Stored items from a collection
━━━━━━━━━━

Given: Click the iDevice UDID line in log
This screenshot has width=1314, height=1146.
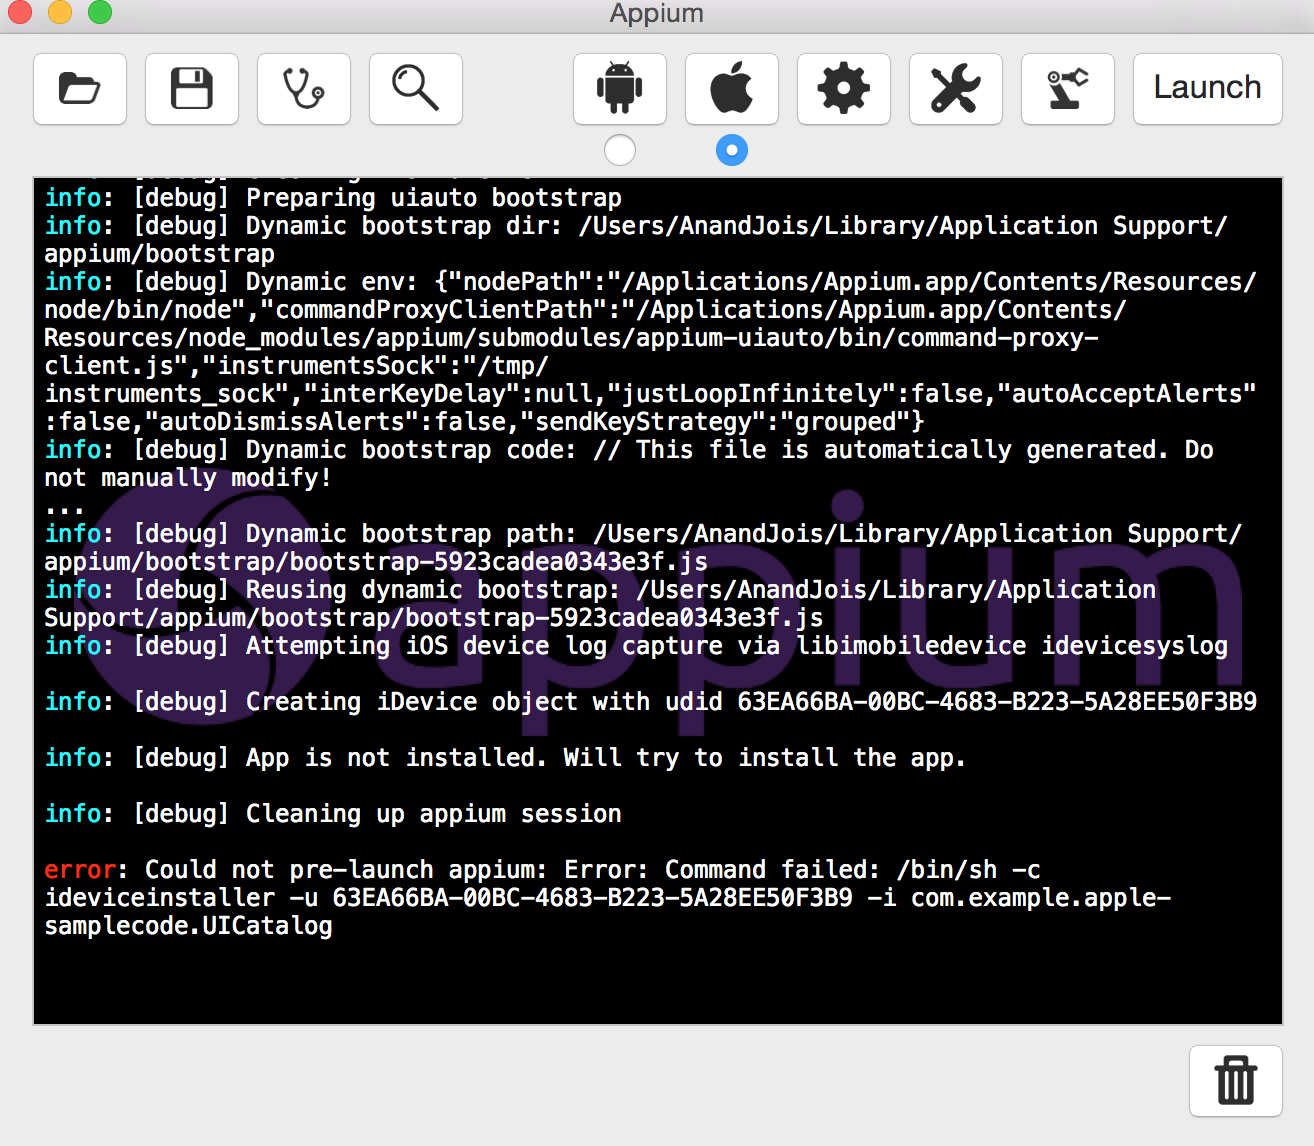Looking at the screenshot, I should tap(650, 701).
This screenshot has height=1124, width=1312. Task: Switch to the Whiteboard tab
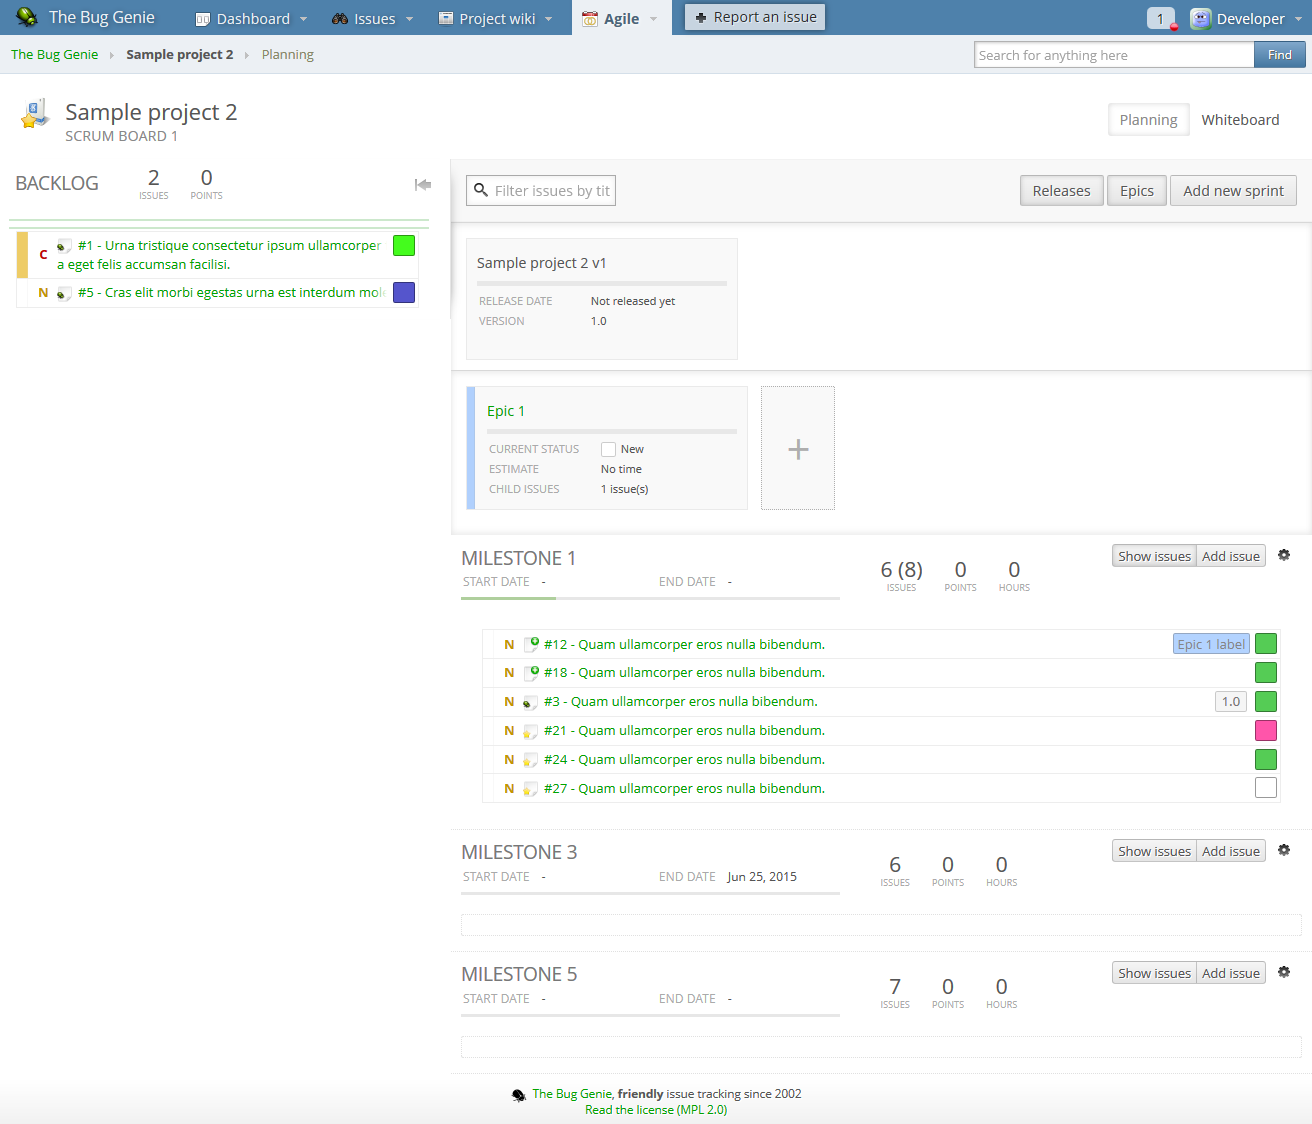pyautogui.click(x=1240, y=120)
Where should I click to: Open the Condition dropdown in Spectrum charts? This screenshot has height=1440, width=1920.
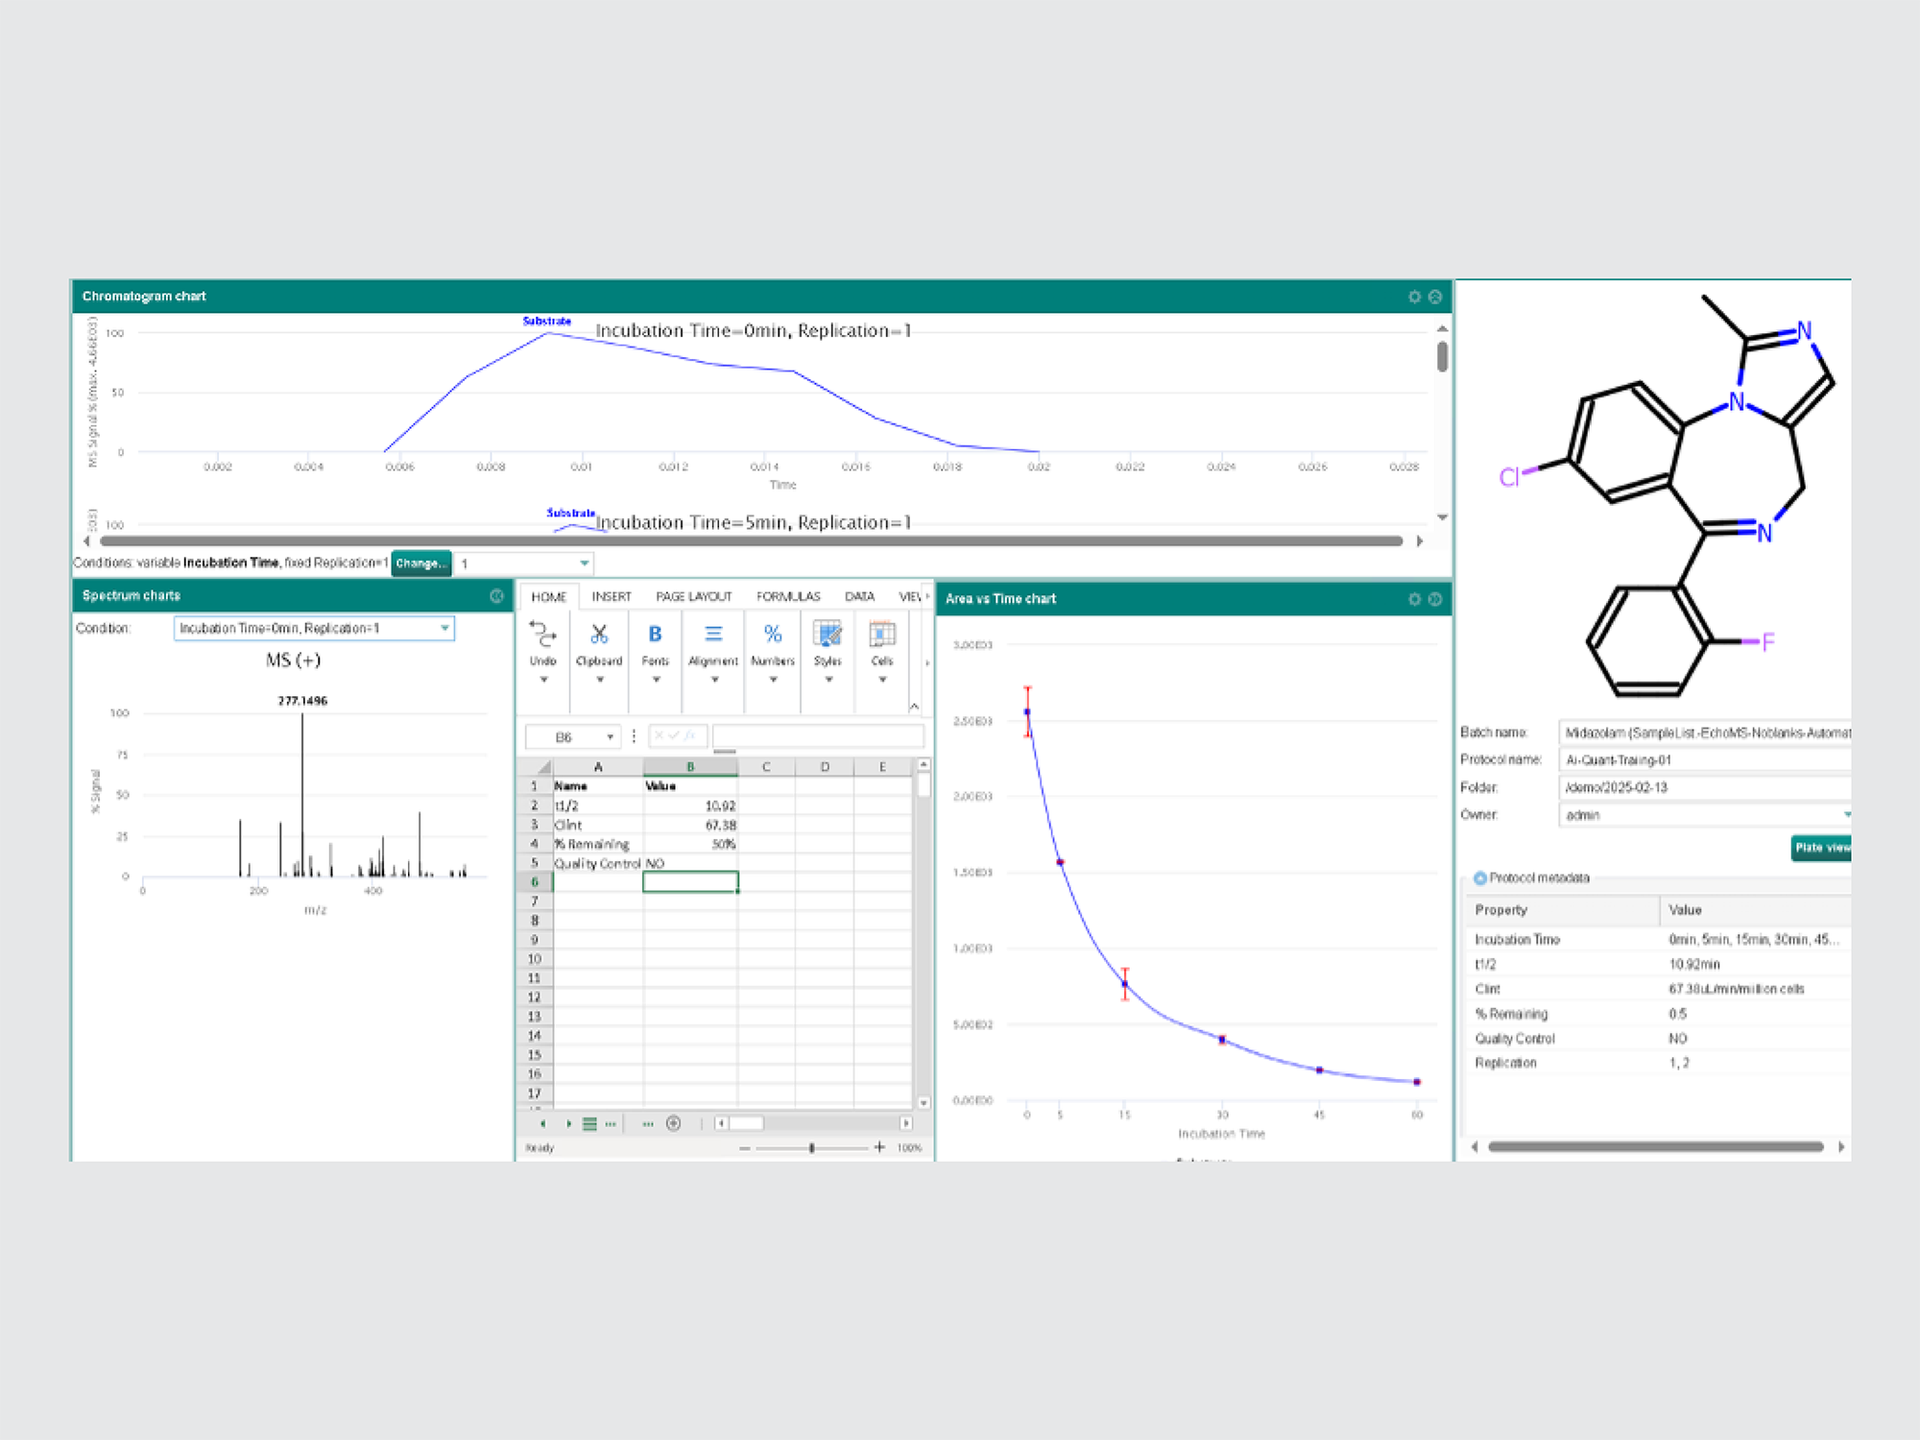[314, 628]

━━━━━━━━━━

#### [WHAT YOU HAVE TO DO]
Although the records contain pictures, the copy should hold only their text, reproduced exactly.

#### [EXERCISE OUTPUT]
Given: Click the iDevice UDID line in log
This screenshot has width=1314, height=1146.
Looking at the screenshot, I should tap(650, 701).
This screenshot has height=1124, width=1312. Task: Switch to the Whiteboard tab
pyautogui.click(x=1240, y=120)
Where should I click to: Open the Condition dropdown in Spectrum charts? This screenshot has height=1440, width=1920.
[314, 628]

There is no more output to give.